Departing from the SSR and the CV, we further investigate the sensitivity of our model by examining the probability distribution of the time series p(x), which is observed at the SAN i and reconstructed probability distribution \(p(\tilde{x})\) at the EN j. This provides a holistic insight of the discrepancy of the statistics based on the applied Policies 1, 2, or 3 and the impact of the decision threshold \(\theta \). For this investigation, we adopt the Kullback-Leibler (KL) divergence. KL divergence from p(x) to \(p(\tilde{x})\) denotes the information loss when we attempt to reconstruct time series \(\tilde{x}\) for the actual time series x provided that \(p(\tilde{x})\) and p(x) are the probability distribution functions, respectively. KL is defined as:

$$\begin{aligned} KL(p(\tilde{x})||p(x)) = \int _{0}^{1}p(\tilde{x}) \log \frac{p(\tilde{x})}{p(x)} dx. \end{aligned}$$
(28)

In our case, KL indicates is the amount of information lost when EN j approximates the actual time series at SAN i based on our Policies 1, 2 or 3. Ideally, we would like \(p(\tilde{x})\) to be as close to the real/actual p(x) given certain policies and for given \(\theta \) values. We are examining the impact of \(\theta \) and the applicability of TEEN w.r.t. our proposed mechanism in terms of approximating the actual probability distribution of the time series reconstructed in EN.

## OBJECTIVE:
Reproduce the passage on Kullback-Leibler divergence word for word, starting at "In our case, KL" and ending at "reconstructed in EN.".

## GIVEN MATERIAL:

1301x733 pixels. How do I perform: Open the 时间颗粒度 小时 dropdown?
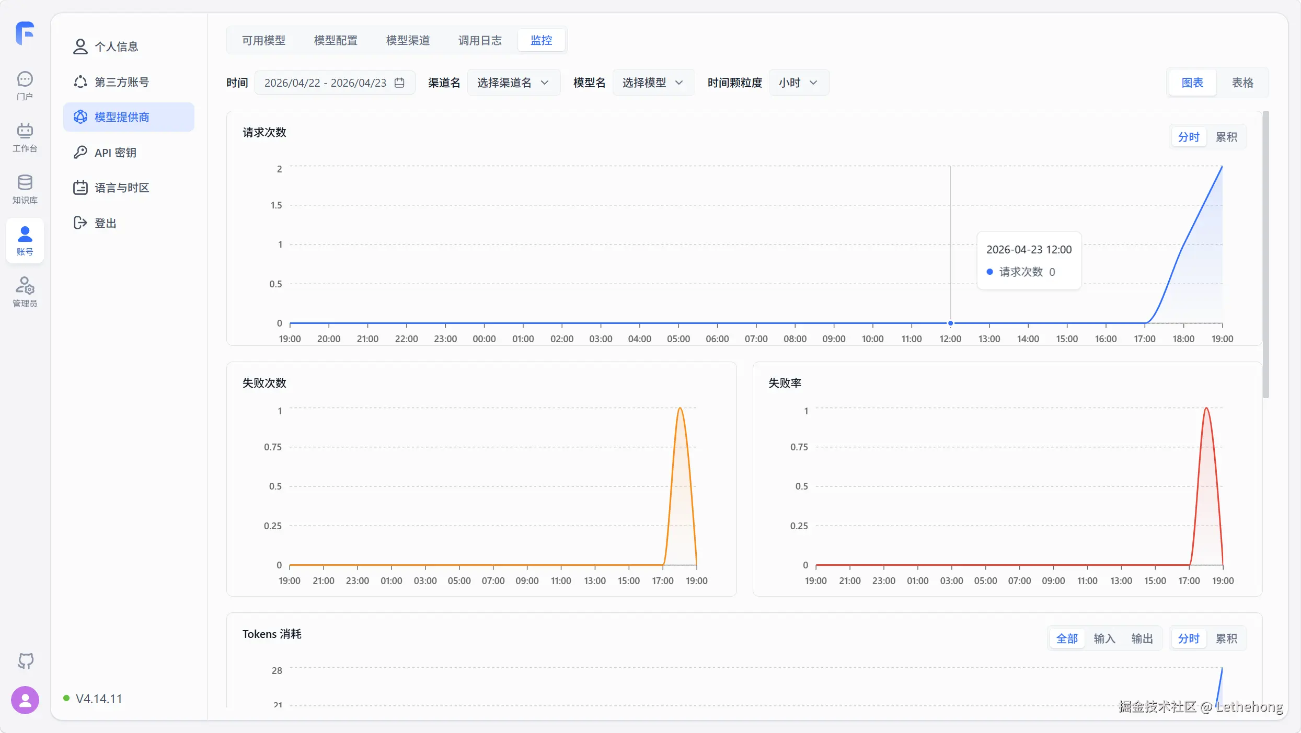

## RESULT FOR THIS EXERCISE:
In our case, KL indicates is the amount of information lost when EN j approximates the actual time series at SAN i based on our Policies 1, 2 or 3. Ideally, we would like \(p(\tilde{x})\) to be as close to the real/actual p(x) given certain policies and for given \(\theta \) values. We are examining the impact of \(\theta \) and the applicability of TEEN w.r.t. our proposed mechanism in terms of approximating the actual probability distribution of the time series reconstructed in EN.